## References

[HuBMAP: Break down images into 512x512 tiles](https://www.kaggle.com/xhlulu/hubmap-break-down-images-into-512x512-tiles)
[How To Create TFRecords](https://www.kaggle.com/cdeotte/how-to-create-tfrecords)

### other notebooks

Make Tfrecords of 512x512 or other tiles (This notebook)

[HUBMAP TPU Train Phase](https://www.kaggle.com/itsuki9180/hubmap-tpu-train-phase)

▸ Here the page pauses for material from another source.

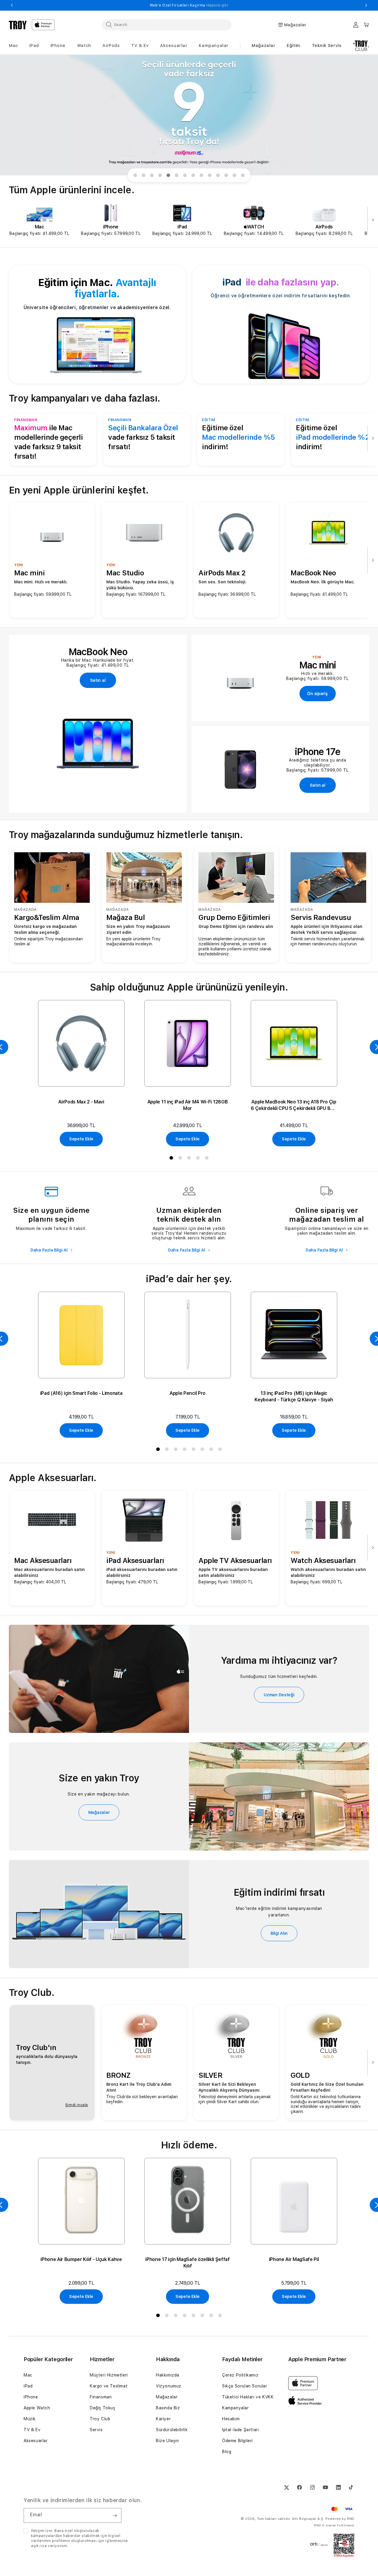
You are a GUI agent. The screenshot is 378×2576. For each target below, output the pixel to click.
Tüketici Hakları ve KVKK (247, 2397)
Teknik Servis (327, 45)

[HUBMAP GPU Inference Phase](https://www.kaggle.com/itsuki9180/hubmap-gpu-inference-phase)

In [None]:
import os
import glob
import cv2
import numpy as np
import pandas as pd
import skimage.io
from tqdm.notebook import tqdm
import tensorflow as tf
from sklearn.model_selection import KFold
import matplotlib.pyplot as plt

## Variables

In [None]:
data_dir = '/kaggle/input/hubmap-kidney-segmentation'
split = 'train' # Change this to use test
tile_size = 512
ext = 'jpg' # Change to jpg for smaller files
FOLDS = 8
SEED = 32
np.random.seed(seed=32)

## Helper function

In [None]:
# https://www.kaggle.com/paulorzp/rle-functions-run-lenght-encode-decode
def mask2rle(img):
    '''
    img: numpy array, 1 - mask, 0 - background
    Returns run length as string formated
    '''
    pixels= img.T.flatten()
    pixels = np.concatenate([[0], pixels, [0]])
    runs = np.where(pixels[1:] != pixels[:-1])[0] + 1
    runs[1::2] -= runs[::2]
    return ' '.join(str(x) for x in runs)
 
def rle2mask(mask_rle, shape=(1600,256)):
    '''
    mask_rle: run-length as string formated (start length)
    shape: (width,height) of array to return 
    Returns numpy array, 1 - mask, 0 - background

    '''
    s = mask_rle.split()
    starts, lengths = [np.asarray(x, dtype=int) for x in (s[0:][::2], s[1:][::2])]
    starts -= 1
    ends = starts + lengths
    img = np.zeros(shape[0]*shape[1], dtype=np.uint8)
    for lo, hi in zip(starts, ends):
        img[lo:hi] = 1
    return img.reshape(shape).T

## Load the CSVs

In [None]:
train_df = pd.read_csv(f'{data_dir}/train.csv')
sub_df = pd.read_csv(f'{data_dir}/sample_submission.csv')

## Break down all images

In [None]:
# Those folders will store our images
os.makedirs(f'{split}_tiles/images', exist_ok=True)
os.makedirs(f'{split}_tiles/masks', exist_ok=True)

# This list will contain information about all our images
meta_ls = []

# Choose a dataframe based on the split
if split == 'train':
    df = train_df
else:
    df = sub_df

# The break down starts here
for ix in range(df.shape[0]):
    img_id = df.id[ix]
    path = f"{data_dir}/{split}/{img_id}.tiff"
    print(path)
    img = skimage.io.imread(path).squeeze()
    mask = rle2mask(df.encoding[ix], shape=img.shape[1::-1])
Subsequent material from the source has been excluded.